Free market capitalists hate tariffs, but that only works when trading with other free market capitalists. As soon as the "other" initiates an action that crushes or manipulates the free market, then by default it is no longer a free market and must be dealt with accordingly. Between China's manipulations and our own foolish foreign and domestic policies, which Trump inherited, the wealth transference (including wealth creating jobs and businesses) from the USA to China (not to mention other worldly places) has been enormous. Trump is the first president in my lifetime to actually address these issues. Tariffs may be distasteful to free market promoters and believers, but we are not dealing with a free market.
C-19 is like a hurricane. How do you "handle" a hurricane? You don't, it handles you. The best you can do is find a way to hunker down and minimize damage until it blows over and then clean up the aftermath. Government can offer suggestions and assistance as it can, but your ultimate survival is up to you. Picture Trump as the Fed and you are the states. The states did what they did and if their outcome wasn't optimal they blamed Trump.

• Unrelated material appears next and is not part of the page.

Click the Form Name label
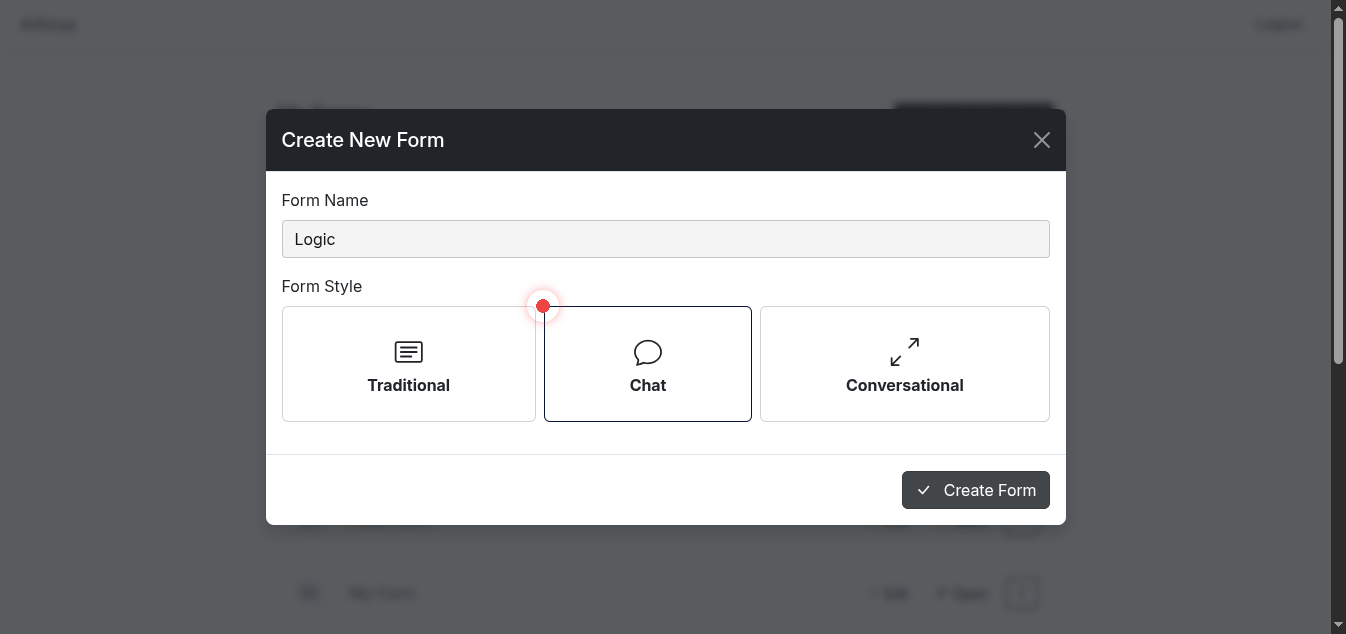 (x=324, y=200)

Trump is hated by the Left and all associated Marxist groups. And it is "broad brush": his personality, mishandling of COVID/domestic terrorism, lack of progress with issues such as inequality and climate change.
Objectivists generally dislike him for his personality, general mishandling of COVID and BLM (albeit for different reasons than the Left), trade and immigration policies, etc.
I agree with most of what you say re China; but trade tariffs are not the rational or proper economic solution - they hurt us more than China.
COVID could have been essentially eliminated by now with good decisions. What he has done right was done too late. CDC and "experts" screwed up, but who is their boss?
Enough said.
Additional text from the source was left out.